Mark Russinovich’s technical blog covering topics such as Windows troubleshooting, technologies and security.
I was in Barcelona a couple of weeks ago speaking at Microsoft’s TechEd/ITForum conference, where I delivered several sessions (two, Advanced Malware Cleaning and Windows Vista Kernel Changes earned the top #1 and #2 rated breakout sessions for the week - you can see an interview of me at the conference here). The conference was a huge success and Windows Vista, which I had taken on the road for the first time, performed great. However, as I was running through some demos before one of my sessions, I noticed that the file open dialog, which is common to all Windows applications, would often take between 5 and 15 seconds to appear.
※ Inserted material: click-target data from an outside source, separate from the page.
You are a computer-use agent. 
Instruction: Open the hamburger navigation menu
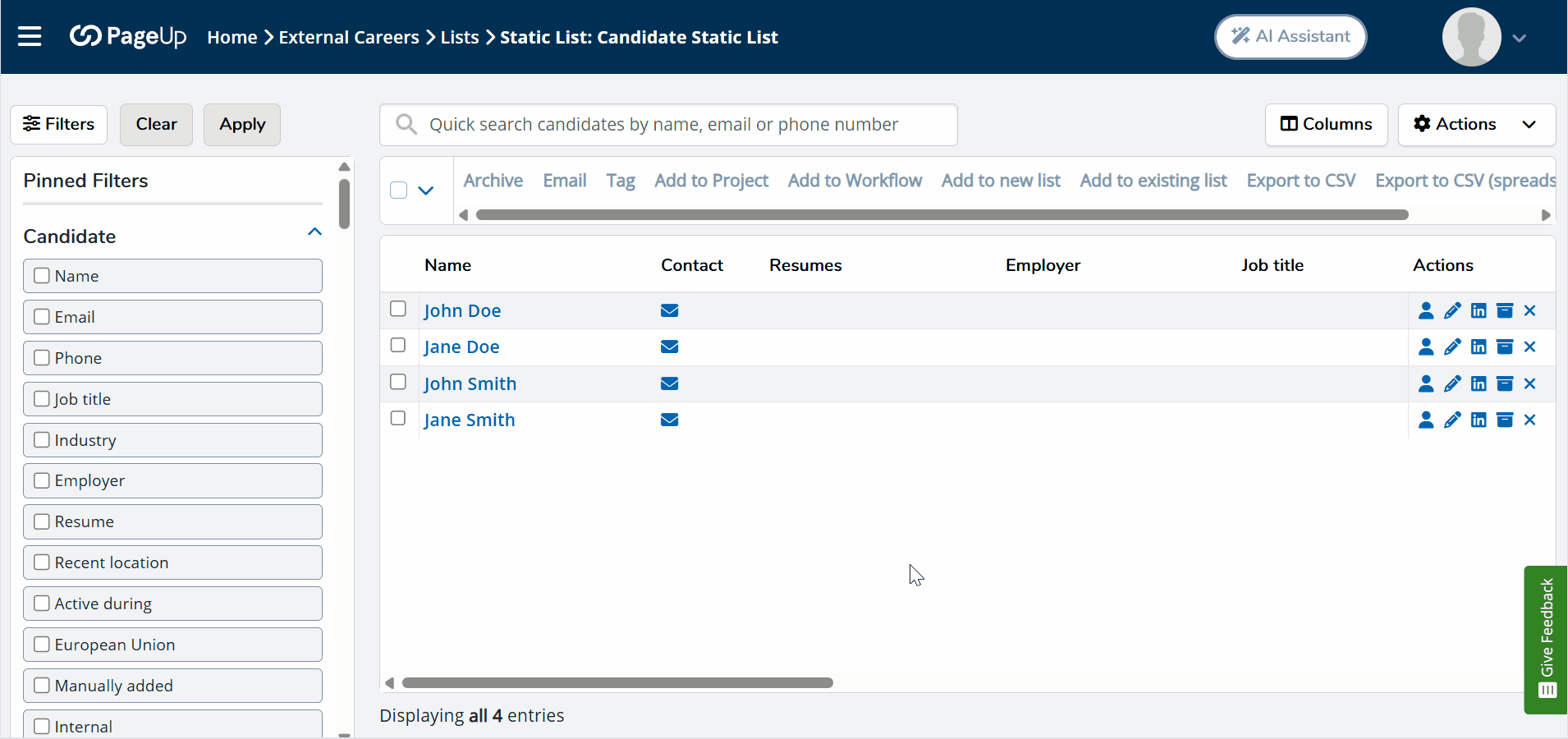click(x=30, y=36)
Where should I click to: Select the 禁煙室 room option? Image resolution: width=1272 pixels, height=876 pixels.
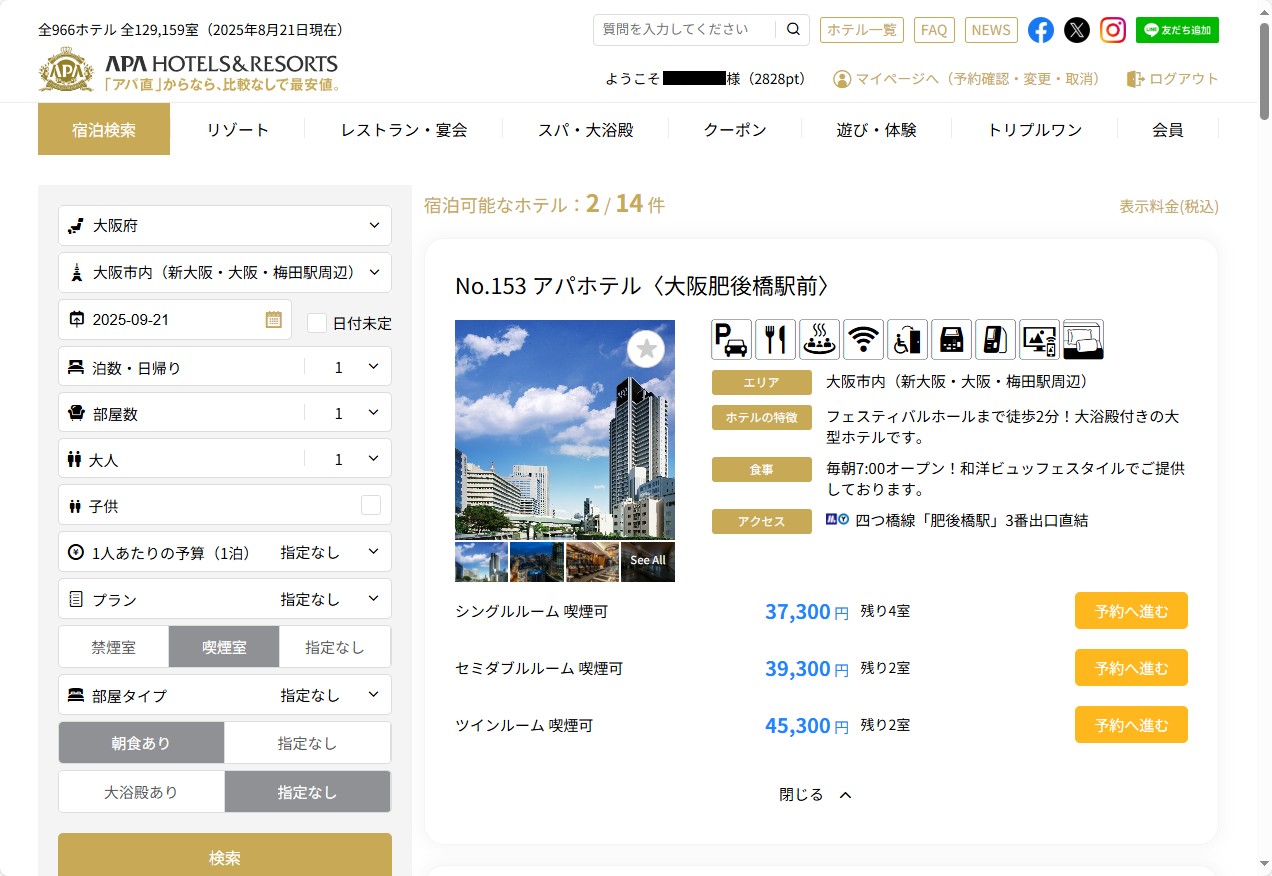click(113, 647)
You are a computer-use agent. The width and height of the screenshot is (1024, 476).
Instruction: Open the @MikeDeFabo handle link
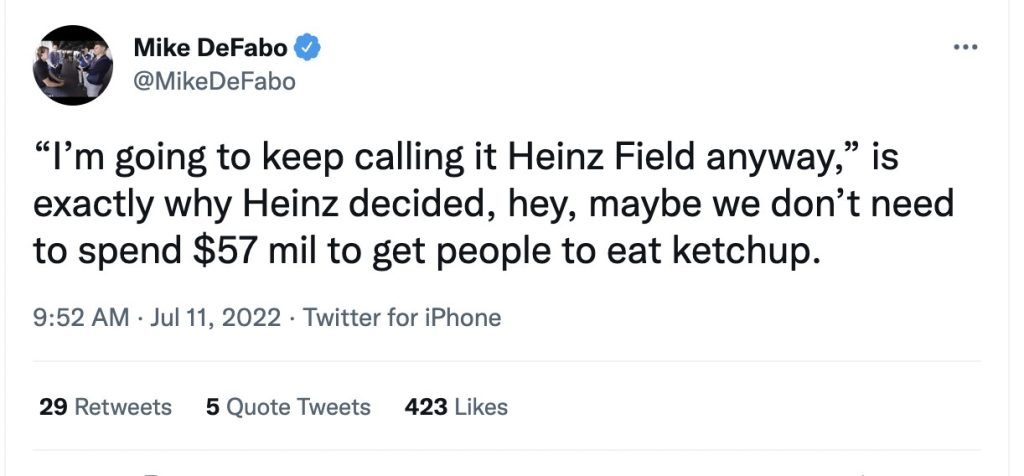click(x=214, y=81)
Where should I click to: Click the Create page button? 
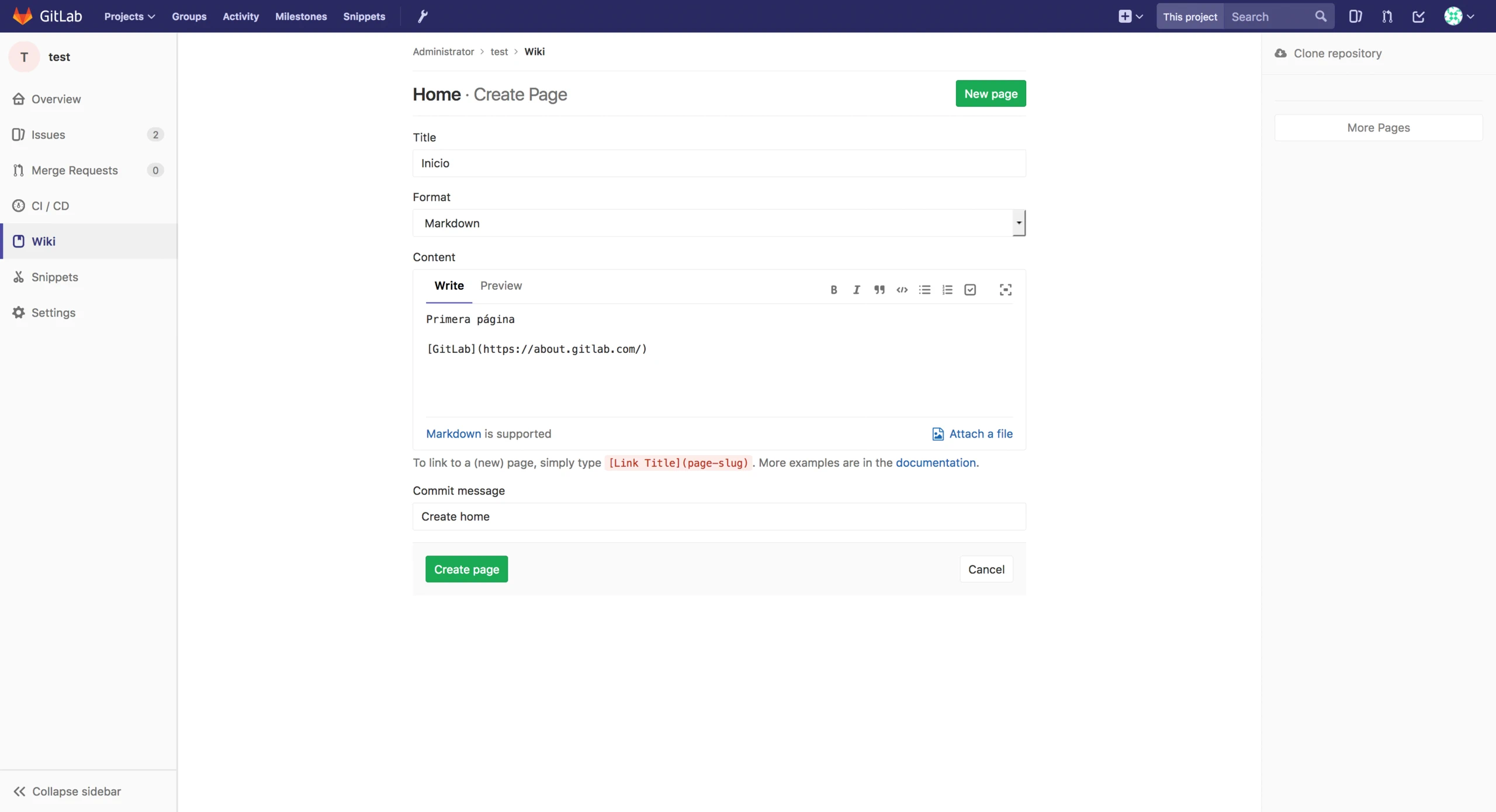[466, 569]
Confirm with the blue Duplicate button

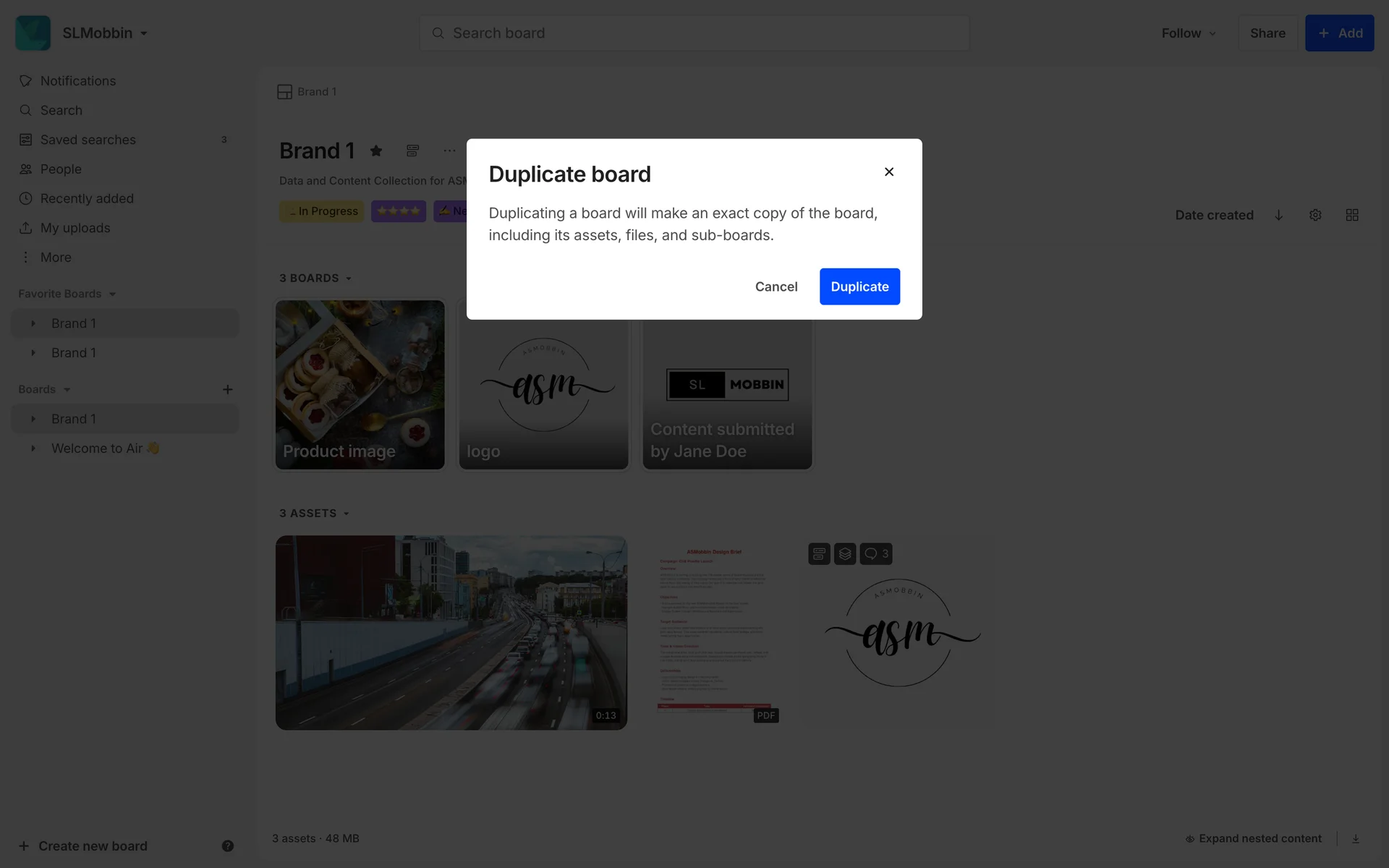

I didn’t have time to investigate before my talk, so the delays caused me consternation when they showed up during my Windows Vista Kernel Changes session immediately afterward. The behavior felt uncannily like the one I wrote up a few blog posts ago in The Case of the Process Startup Delays. In that case, Windows Defender’s Remote Procedure Call (RPC) communications during process startup tried to contact a domain controller, which resulted in hangs when the system was disconnected from its domain. I mumbled excuses on behalf of Windows Vista and tried to distract the audience by explaining the subsequent demonstrations.
It wasn’t until the plane ride home that I got a chance to look into it. I followed steps similar to the ones I had when I explored the Windows Defender hangs. I launched Notepad from within Debugging Tools for Windows’ Windbg tool, typed Ctrl+O to open the File Open dialog, and when I got the hang broke in and looked at the stack of Notepad’s main thread:
If you haven’t seen a stack before, it’s a history from most recent to least of nested functions called by a thread. You read it from bottom to top, so the stack shows that Notepad had loaded Browseui.Dll and called its CAddressBand::SetNavigationState function. That function called CBreadcrumbBar::SetNavigationState, which called CBreadcrumbBar::SetIDList, and so on.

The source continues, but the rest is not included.